## WHAT THIS EXERCISE ASKS
A - Answer these questions about the passage describing the birding guide:
(i) What color is her birding vest?
(ii) Which river does the Thattekadu bridge span?
(iii) What time was it when the evening birding session took place?
B - List every item of clothing the birding guide wears in the passage about her.
C - Carry on the passage about the birding guide from its final sentence.

## READING TEXT
_ _ _ _

S___ Chettikattu¹ was not your typical sexagenarian. Affectionately called S___-ma in the village, she was a birding guide; according to her, the only female birding guide in Kerala. She had a square face, clear brown eyes and a strong chin. She was short, about 4’ 5”. Her skin was wheatish in tone; smooth, tough, unwrinkled — like a woman whose hands have seen work, whose legs have walked miles. The skin around her eyes were soft, dark and wrinkled. That and the loose flesh under her chin were the only indicators of her age.

Today, for our evening birding session, she wore a coral-pink and blue salwar. Her birding vest — a military-green sleeveless jacket with over-sized pockets — covered her kameez, and a 8x32 green Vanguard binoculars hung around her neck. She was spry and quick-footed, and keeping up with her was difficult. She maintained a five-foot distance between us.

We walked on the highway for ten minutes, and then crossed the Thattekadu bridge that spanned the Periyar river. After another fifteen minutes on the Thattekaadu-Kuzhampuda road, we turned into the jungle.

It was 4PM. The afternoon heat lingered. We heard some bird calls but didn’t see much. She began quizzing me. Which bird call is that? And that? And that? The tone of her voice was sharp and challenging. I got them wrong. “How long have you been birding?” She asked. “Not too long,” I said, “Only 1–2 years.”

We stopped at a clearing.

_ _ _ _

[Saved data entries]
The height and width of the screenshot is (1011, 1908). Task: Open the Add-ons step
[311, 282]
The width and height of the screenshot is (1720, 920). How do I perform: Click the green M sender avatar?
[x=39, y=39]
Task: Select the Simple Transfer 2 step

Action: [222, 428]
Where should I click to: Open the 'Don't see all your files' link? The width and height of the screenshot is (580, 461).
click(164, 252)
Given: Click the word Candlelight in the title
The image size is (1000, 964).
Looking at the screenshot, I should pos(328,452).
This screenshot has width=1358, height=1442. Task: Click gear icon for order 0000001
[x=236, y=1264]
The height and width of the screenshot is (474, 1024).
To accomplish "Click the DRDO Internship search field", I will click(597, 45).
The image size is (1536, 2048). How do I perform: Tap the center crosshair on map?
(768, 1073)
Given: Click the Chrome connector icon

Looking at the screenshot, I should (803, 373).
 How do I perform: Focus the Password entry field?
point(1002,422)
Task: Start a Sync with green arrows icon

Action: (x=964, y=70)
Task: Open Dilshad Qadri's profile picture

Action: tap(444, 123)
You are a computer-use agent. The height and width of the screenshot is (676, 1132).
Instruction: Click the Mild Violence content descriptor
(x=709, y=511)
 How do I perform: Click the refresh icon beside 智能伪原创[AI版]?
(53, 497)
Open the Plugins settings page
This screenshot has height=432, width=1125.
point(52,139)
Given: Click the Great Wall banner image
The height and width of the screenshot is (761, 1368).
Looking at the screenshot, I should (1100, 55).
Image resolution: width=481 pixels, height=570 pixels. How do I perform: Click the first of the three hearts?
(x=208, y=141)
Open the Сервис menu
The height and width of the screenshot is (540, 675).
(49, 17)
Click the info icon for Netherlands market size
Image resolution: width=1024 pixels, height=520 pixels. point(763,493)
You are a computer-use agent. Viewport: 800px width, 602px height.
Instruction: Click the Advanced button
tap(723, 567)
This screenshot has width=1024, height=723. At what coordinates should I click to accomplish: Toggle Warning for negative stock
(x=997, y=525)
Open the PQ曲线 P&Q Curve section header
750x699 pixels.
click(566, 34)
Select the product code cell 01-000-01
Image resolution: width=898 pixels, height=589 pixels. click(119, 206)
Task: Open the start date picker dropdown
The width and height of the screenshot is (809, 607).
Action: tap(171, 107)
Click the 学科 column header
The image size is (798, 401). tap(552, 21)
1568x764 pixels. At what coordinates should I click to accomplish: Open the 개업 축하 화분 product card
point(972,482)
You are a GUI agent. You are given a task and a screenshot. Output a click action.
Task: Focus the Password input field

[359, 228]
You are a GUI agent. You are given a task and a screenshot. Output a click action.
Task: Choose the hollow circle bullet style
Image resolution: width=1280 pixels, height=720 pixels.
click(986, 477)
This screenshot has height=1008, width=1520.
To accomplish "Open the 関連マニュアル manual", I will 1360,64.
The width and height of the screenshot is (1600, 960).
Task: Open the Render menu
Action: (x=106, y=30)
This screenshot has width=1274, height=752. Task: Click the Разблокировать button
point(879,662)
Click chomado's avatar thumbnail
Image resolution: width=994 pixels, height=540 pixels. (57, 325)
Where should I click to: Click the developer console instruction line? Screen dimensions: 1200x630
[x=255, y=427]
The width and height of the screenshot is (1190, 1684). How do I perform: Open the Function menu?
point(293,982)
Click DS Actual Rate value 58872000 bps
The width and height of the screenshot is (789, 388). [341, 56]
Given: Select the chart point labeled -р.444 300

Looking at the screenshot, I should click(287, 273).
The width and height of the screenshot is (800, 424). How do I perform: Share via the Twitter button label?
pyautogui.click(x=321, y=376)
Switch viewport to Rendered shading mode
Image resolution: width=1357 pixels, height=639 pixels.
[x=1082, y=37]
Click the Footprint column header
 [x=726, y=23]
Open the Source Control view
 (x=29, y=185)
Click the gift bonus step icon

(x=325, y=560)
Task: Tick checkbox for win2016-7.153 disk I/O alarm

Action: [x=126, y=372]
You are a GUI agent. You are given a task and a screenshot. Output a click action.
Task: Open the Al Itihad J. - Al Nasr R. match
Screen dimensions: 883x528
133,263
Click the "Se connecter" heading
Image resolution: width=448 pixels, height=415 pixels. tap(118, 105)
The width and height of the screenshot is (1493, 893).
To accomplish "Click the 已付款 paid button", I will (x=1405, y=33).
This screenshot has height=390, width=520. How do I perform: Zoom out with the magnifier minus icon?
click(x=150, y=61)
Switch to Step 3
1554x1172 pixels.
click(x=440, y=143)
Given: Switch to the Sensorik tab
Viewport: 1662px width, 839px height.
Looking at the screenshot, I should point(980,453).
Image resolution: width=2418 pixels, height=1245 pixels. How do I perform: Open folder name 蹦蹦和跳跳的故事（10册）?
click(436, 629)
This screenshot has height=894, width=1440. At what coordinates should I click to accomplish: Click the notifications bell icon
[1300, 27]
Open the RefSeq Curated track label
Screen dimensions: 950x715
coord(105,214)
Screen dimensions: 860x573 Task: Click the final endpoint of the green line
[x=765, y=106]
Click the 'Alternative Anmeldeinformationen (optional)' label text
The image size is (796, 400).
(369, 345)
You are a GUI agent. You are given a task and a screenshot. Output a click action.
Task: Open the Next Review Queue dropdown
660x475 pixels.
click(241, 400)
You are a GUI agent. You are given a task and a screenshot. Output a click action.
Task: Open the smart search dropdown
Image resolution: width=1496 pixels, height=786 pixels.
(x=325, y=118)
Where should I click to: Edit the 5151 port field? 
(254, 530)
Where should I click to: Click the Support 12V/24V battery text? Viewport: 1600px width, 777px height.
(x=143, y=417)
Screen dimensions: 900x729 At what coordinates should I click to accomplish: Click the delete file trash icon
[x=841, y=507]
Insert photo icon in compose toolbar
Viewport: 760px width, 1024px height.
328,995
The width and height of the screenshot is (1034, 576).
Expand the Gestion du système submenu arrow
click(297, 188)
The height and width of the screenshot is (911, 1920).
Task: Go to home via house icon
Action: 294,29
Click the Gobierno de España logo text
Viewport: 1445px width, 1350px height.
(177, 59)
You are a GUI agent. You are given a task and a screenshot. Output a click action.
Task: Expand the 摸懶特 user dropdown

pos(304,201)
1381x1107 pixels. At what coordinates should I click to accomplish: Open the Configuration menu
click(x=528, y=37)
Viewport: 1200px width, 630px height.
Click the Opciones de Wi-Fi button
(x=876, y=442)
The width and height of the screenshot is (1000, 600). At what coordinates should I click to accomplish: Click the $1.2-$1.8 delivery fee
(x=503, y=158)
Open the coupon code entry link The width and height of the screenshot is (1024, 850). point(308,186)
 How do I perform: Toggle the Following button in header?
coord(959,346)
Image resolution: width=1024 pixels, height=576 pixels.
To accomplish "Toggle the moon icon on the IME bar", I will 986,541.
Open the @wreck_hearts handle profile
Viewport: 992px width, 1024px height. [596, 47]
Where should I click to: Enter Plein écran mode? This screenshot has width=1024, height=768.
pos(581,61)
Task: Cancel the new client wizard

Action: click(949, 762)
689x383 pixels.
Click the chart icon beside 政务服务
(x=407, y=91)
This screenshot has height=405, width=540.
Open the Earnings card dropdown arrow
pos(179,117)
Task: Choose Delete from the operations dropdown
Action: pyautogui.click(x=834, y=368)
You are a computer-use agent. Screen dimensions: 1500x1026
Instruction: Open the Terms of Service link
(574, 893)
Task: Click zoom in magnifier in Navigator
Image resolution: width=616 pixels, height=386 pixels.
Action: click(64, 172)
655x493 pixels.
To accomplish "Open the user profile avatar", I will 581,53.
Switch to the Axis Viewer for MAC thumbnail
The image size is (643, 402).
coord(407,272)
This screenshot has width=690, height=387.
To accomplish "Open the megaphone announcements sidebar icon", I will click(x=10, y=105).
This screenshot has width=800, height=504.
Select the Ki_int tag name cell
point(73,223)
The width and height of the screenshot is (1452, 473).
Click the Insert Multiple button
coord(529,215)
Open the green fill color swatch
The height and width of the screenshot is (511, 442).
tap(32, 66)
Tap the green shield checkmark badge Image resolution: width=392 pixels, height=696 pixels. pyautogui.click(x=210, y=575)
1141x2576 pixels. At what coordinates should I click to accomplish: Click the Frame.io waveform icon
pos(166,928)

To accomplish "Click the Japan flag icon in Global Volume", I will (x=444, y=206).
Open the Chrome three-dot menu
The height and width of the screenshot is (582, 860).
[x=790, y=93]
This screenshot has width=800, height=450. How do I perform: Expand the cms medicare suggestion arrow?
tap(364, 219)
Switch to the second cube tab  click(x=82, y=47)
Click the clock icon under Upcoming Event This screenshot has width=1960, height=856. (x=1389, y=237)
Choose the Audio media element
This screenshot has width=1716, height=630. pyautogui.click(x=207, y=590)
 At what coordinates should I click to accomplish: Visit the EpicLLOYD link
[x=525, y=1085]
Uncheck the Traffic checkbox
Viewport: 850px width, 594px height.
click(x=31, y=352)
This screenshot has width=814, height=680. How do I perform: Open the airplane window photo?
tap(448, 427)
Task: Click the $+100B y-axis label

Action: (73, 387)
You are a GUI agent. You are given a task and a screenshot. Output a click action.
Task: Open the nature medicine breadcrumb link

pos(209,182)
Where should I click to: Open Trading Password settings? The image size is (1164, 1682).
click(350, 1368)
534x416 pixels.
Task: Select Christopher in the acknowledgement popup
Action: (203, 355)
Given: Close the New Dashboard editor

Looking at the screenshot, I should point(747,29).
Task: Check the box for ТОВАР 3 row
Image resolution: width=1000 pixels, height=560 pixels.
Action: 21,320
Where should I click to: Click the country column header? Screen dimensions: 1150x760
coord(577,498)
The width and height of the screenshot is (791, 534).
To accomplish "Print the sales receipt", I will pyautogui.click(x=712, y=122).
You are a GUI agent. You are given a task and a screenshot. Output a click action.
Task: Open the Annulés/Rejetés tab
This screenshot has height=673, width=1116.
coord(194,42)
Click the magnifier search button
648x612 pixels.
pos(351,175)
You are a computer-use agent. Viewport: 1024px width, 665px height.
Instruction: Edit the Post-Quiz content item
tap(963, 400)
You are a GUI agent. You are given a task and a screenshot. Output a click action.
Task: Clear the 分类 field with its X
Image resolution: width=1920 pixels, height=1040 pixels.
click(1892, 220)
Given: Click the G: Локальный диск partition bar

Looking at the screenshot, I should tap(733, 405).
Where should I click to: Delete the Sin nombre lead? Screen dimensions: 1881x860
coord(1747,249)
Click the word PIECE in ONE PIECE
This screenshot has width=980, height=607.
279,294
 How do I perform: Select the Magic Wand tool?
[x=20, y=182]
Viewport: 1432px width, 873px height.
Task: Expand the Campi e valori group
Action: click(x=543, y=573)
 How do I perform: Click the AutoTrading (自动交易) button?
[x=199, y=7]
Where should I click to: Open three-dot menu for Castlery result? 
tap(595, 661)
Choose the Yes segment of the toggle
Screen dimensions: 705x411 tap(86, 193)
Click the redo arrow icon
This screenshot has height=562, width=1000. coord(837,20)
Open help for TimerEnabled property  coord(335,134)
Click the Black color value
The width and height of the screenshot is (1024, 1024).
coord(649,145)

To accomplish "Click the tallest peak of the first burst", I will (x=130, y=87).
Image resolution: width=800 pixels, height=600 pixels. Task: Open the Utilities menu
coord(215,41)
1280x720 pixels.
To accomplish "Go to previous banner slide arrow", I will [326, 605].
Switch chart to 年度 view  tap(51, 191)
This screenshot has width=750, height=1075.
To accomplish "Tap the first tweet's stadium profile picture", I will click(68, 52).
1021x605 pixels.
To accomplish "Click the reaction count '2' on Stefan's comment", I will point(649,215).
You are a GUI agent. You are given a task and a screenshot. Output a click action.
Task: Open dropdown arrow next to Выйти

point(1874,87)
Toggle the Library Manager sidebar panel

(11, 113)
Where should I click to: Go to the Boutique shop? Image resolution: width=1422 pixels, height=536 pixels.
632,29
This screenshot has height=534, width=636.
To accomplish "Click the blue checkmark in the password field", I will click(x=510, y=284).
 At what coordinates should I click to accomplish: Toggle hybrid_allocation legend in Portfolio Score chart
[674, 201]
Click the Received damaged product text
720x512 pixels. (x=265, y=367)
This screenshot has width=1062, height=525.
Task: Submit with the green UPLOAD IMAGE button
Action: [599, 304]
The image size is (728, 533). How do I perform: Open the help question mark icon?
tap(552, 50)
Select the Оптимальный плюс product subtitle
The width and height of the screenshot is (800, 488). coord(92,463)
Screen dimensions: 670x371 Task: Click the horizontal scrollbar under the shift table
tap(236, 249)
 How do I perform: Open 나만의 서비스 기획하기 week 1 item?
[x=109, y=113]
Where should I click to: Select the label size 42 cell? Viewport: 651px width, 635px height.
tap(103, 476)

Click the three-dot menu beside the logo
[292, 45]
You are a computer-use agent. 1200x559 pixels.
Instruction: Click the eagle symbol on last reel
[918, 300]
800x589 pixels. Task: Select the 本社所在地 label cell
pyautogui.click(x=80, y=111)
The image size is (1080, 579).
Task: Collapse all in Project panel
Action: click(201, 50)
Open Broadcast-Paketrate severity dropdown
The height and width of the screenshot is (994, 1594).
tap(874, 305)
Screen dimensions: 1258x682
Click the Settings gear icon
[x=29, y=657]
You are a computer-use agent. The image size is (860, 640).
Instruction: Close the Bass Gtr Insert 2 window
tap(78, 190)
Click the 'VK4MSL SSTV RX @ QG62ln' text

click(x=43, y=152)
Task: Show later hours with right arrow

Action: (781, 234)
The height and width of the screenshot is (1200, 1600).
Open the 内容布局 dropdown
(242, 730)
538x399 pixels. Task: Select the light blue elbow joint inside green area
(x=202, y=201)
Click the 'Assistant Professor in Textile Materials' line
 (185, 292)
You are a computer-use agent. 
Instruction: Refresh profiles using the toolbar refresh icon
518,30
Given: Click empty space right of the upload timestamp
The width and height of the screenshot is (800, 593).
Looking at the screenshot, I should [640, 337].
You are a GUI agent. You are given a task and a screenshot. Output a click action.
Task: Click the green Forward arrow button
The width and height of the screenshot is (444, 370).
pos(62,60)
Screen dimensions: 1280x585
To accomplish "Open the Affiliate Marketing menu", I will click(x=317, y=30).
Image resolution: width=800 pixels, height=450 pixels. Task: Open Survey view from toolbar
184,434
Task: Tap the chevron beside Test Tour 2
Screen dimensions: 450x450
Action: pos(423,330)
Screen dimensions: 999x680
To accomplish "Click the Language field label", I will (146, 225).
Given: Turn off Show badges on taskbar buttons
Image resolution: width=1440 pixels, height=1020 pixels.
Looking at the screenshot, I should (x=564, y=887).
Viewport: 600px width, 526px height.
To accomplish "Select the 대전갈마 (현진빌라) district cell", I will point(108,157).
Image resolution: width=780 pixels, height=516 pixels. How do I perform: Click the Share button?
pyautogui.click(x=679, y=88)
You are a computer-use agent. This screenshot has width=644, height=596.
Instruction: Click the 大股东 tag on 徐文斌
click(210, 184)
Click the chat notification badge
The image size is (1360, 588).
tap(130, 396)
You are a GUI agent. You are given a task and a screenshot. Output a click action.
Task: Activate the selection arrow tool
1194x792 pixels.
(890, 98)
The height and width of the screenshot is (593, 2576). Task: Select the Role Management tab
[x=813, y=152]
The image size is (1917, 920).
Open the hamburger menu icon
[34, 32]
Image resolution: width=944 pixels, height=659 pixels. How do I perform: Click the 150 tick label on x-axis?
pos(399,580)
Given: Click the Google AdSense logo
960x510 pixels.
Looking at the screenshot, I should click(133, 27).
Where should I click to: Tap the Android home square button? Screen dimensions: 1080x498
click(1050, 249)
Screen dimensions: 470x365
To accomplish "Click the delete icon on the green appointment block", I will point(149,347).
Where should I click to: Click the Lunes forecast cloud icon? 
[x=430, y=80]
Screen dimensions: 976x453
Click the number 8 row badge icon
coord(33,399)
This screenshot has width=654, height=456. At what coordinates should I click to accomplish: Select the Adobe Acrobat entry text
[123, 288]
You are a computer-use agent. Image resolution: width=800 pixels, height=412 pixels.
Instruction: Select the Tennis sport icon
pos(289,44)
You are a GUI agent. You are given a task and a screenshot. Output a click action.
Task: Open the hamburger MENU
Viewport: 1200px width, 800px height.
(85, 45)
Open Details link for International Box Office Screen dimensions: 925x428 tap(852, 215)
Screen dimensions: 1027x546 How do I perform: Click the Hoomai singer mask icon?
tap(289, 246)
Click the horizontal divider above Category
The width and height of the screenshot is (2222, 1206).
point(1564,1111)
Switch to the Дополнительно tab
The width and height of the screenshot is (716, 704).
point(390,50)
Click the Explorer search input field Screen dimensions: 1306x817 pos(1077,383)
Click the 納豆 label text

_ _ _ _

## TASK-BY-TASK ANSWERS
A -
(i) Military-green
(ii) The Periyar river
(iii) 4PM

B -
Salwar (coral-pink and blue)
Birding vest (a military-green sleeveless jacket with over-sized pockets)
Kameez

C -
“Usually, around this area, you see 4–5 species of raptors. Nothing today.”

She turned back into another trail deep into the jungle. As dusk approached, she spotted some common birds for me: drongos, mynahs, babblers, cuckoos, doves — nothing exciting. When she spoke, I often couldn’t understand her Malayalam accent. She found my constant requests for her to repeat herself irritating. Clearly we weren’t getting along.

But something happened a few minutes later, at the end of the trail, that brought us together. Something stupid — I lost my wallet. We needed to go back. But where? How does one find a dropped wallet inside a forest? S___ma’s blank face didn’t give me much hope. But we got lucky.

Not even five minutes into our walk back, I found my wallet, lying tilted on a small mound of dry soil. I was overjoyed. I heaved a huge sigh of relief. And for the first time since we started, I saw a crack of a smile on S___ma’s face.

The lost-and-found wallet broke the ice between us. S___ma became chattier. My walls came down as well.

She started a new trail at the edge of the forest. Dusk was upon us. The sky turned orange, the mercury dropped, birds came out. She pointed out a pair of Green Imperial Pigeons. She went inside a home to chat with a friend while I was entertained by a Malabar Pied Hornbill foraging his dinner on a berry-ful tree.

We passed by an orchard. She said hello to a bearded man in a mundu tending it.

Another bird passed us by. Greyish in colour, Cuckoo-ish looking. But we couldn’t make out which one. Cuckoo-Shrike? We decided to consult the our bird-book when back.

A few minutes later, it was sunset, when, up there in a distance, she spotted the very-shy, Blue-faced Malkoha. I couldn’t get a picture. I was bummed. I requested her, if we could wait for it to re-appear. Ten minutes later, our patience was rewarded by not one but two Blue-faced Malkohas, that flew up and sat on an open branch. I was so excited, that I fumbled around my camera and almost missed snapping the moment.

S___ma was beaming from ear to ear after the pair of Malkohas disappeared, “I have never seen this bird come out in the open like this. You are very lucky.” She patted me on the back. We became friends.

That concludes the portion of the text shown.